Per Matteo Renzi, sulla prescrizione, gli italiani non avrebbero le idee chiare. Anzi, tra gli elettori interpellati dai sondaggisti, secondo i quali il 59% degli intervistati sarebbe favorevole alla riforma della prescrizione che porta la firma del ministro della Giustizia Alfonso Bonafede, solo il 5% – sostiene l’ex rottamatiore che sull’argomento ha rottamato soprattutto se stesso – “sa di cosa stiamo parlando”. Un dubbio, per la verità, che a leggere certe sue datate dichiarazioni, qualcuno potrebbe sollevare anche nei suoi confronti. “Ci sono due modi per concepire il caso Eternit: o la vicenda non è un reato o se lo è, ma è prescritto, vanno cambiate regole sulla prescrizione perché non è possibile che le regole facciano saltare la domanda di giustizia. Non ci dev’essere modo di chiudere la partita velocemente perché tanto la domanda giustizia viene meno: no, la domanda di giustizia non viene meno”, diceva lo statista di Rignano sull’Arno il 20 novembre 2014.

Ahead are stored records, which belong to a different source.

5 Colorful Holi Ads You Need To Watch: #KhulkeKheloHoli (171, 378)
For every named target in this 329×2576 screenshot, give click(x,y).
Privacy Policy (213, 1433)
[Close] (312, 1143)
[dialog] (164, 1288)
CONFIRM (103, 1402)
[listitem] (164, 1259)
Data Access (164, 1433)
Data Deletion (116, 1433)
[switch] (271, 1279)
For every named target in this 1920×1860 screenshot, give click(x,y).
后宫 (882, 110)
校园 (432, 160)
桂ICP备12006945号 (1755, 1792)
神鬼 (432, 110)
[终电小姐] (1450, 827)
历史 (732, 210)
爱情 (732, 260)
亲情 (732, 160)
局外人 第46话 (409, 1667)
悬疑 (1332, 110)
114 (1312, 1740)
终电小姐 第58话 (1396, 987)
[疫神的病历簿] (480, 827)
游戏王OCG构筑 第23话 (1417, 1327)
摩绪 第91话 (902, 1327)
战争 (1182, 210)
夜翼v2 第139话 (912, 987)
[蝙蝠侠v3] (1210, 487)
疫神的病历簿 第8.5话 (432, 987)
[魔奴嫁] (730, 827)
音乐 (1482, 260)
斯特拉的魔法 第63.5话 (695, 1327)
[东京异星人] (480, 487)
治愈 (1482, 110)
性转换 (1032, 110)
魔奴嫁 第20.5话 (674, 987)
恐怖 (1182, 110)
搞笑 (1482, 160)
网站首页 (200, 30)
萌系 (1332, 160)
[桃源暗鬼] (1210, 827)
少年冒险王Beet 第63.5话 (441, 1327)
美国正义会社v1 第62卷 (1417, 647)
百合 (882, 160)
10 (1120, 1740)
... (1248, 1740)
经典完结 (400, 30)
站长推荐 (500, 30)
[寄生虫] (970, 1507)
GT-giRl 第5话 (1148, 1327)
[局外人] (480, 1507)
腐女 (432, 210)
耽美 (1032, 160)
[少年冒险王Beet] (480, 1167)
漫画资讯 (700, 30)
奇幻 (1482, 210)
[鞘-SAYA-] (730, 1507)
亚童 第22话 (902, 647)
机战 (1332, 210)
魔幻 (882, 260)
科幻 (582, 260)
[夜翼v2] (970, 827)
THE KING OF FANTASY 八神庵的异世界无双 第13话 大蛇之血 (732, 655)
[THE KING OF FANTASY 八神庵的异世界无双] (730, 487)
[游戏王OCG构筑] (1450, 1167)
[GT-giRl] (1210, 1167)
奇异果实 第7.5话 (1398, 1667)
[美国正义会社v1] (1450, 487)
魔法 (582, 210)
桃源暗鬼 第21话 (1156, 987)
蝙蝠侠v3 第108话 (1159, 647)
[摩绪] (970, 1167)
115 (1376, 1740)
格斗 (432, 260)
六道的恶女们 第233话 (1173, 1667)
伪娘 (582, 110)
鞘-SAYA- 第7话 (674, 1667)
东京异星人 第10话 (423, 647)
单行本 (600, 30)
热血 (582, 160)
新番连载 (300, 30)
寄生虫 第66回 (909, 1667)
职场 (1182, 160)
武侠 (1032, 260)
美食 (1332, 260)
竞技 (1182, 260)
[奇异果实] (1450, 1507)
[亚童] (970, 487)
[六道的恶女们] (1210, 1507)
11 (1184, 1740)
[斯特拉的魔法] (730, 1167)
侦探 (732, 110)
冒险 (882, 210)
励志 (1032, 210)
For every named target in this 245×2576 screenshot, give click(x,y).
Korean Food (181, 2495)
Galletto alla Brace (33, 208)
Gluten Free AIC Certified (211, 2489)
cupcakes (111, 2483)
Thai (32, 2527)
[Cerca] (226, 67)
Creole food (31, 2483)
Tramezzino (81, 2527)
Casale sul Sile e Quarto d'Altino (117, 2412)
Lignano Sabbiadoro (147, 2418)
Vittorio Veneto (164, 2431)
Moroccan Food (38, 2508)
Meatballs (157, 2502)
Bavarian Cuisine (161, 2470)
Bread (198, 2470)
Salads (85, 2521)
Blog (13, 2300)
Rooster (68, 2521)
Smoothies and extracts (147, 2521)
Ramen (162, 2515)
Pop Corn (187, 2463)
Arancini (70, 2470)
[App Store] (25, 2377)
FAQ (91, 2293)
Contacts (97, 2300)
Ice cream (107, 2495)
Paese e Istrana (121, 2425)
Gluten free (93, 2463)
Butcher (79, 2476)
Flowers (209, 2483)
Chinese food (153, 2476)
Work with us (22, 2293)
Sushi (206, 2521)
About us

SENZA SENSO. Certo, in un Paese con la memoria corta come l’Italia, cambiare idea è un lusso che i politici – certi politici – possono sempre permettersi: difficilmente più di qualcuno gliene chiederà conto. Ma nel caso delle spericolate battaglie di Renzi resta tuttavia una domanda alla quale innanzitutto lui, l’ex rottamatore del Pd, portato in due anni dall’oltre 40% delle Europee del 2014 al circa 18% delle Politiche del 2018, l’ex premier che promise (ma non mantenne) di ritirarsi dalla politica se avesse perso (come perse) il referendum sulla sua cervellotica riforma della Costituzione, dovrebbe rispondere. Dove vuole arrivare con la sua crociata sulla prescrizione? Quesito legittimo, visto l’andamento dei sondaggi che danno la sua Italia più morta che Viva intorno al 4%. Roba da elettroencefalogramma piatto e non potrebbe essere diversamente.
Bravissimo a ritagliarsi visibilità mediatica, grazie anche alla complicità dei soliti giornaloni, foraggiati per anni con paginoni milionari di pubblicità sonante dai Benetton e dai signori del casello, gli stessi che guarda caso Renzi continua a difendere sostenendo l’insostenibile di fronte alle legittime richieste di revoca delle concessioni dei Cinque Stelle dopo la tragedia del Ponte Morandi. Meno bravo a conquistarsi i voti di quel che resta di Forza Italia cavalcando, come nel caso della prescrizione, uno dei temi per anni monopolio assoluto di Silvio Berlusconi. Perché gli elettori spaventati dalla riforma Bonafede dovrebbero scegliere il surrogato Renzi quando possono tenersi stretto l’originale? Lo specialista delle leggi ad personam, dalla ex Cirielli in poi, studiate per anni a tavolino per ammazzare i processi, garantire (e garantirsi) l’impunità a corrotti e ladri di Stato?
Certo, ci vuole coraggio a contendere un simile primato al Cavaliere e a Renzi – contento lui – va riconosciuto. Che la sua crociata porti a qualcosa di buono per la sua Italia (poco) Viva resta però tutto da dimostrare. L’ultimatum al Governo, di fronte all’intesa sul lodo Conte bis raggiunta dagli altri tre azionisti della maggioranza, si è trasformato intanto in un ultimatum al ministro Bonafede, che i renziani minacciano di sfiduciare al Senato sommando i loro voti a quelli di Lega, FI e FdI. Vedremo come andrà a finire. Certo, il Guardasigilli rischia di dire addio alla sua avventura nell’Esecutivo, ma l’inevitabile implosione dei giallorossi, per la sfiducia ad un ministro su iniziativa di uno degli alleati potrebbe rivelarsi un suicidio proprio per Renzi. Tornare al voto con il Rosatellum, la legge elettorale coniata, ironia della sorte, proprio da un renziano doc equivarrebbe all’eutanasia.